Share your dilemmas and get honest opinions from other Mumsnetters.

Yes I know it’s been done before! Stepchild and wedding

79 replies

EWAB · 14/06/2024 13:48

I know we’ve had the same thread before but I’m hurting.

In-laws have known my 24 year old since they were 7 I.e. longer than they’ve known my youngest son.

Two of partner’s nieces are getting married. DP and I are invited with my youngest but not eldest.

These nieces are almost a decade older than my youngest but nearer in age to eldest who they do know and one even socialises with him occasionally as they have mutual friends.

These nieces are cousins themselves not sisters so I wonder if they discussed his exclusion.

Partner and youngest definitely want to go to both of these weddings.

OP posts:
fancysleep · 15/06/2024 16:57

EWAB · 15/06/2024 16:56

@fancysleep We’ve been together for 18 years! The only sibling that has broken up with someone was his brother after nearly a quarter of a century of marriage.

* _Raw records_:
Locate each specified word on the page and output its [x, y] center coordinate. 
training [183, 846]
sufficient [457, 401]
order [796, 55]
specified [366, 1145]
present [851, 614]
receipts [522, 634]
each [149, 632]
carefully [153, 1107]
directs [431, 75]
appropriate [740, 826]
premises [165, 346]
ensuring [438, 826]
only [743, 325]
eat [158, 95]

--

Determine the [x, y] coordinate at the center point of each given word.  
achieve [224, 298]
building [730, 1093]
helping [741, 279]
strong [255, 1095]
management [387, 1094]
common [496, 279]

* _Exercise goal_: Carry on the forum thread about the stepchild left out of the weddings from its last line. The listing has nothing to do with the forum thread about the stepchild left out of the weddings.

* _Answer to the exercise_:
Yeah some people are really weird though

EWAB · 15/06/2024 16:58

@ThePassageOfTime I have known them for 18 years . They are my partner’s nieces. My son’s first cousins.

OP posts:
Despair1 · 15/06/2024 17:01

Of course your 24 year old son should be invited. Irrespective of his age, your ILs have known him since he was 7 and he is the brother of your younger child and he is as 'good as' a cousin to your DH's nieces. I can see why you are upset. I have yet to know of a wedding that hasn't caused some sort of upset re who/who has not been invited. I am not sure what advice to give re how to proceed

theowlwhisperer · 15/06/2024 17:06

Your son is not family and is an adult. You might not like it, but there's no reason why he should be invited.

It's very common for people to invite uncle/auntie, sometimes the youngest, but not all the adult cousins. Weddings are expensive, and frankly, between having to invite the adult son of your aunt-in-law and a friend, it's not unreasonable to want the friend.

If your son was a child, then yes, it would be mean. You can't invite 1 child not the other, but he's an adult.

ThePassageOfTime · 15/06/2024 17:09

EWAB · 15/06/2024 16:58

@ThePassageOfTime I have known them for 18 years . They are my partner’s nieces. My son’s first cousins.

Yes but are you actually close? Do you have an on-going relationship?

Itiswhysofew · 15/06/2024 17:09

That's very bad form of them. Your DS is family, not an extra to be excluded. It's a very hurtful slight.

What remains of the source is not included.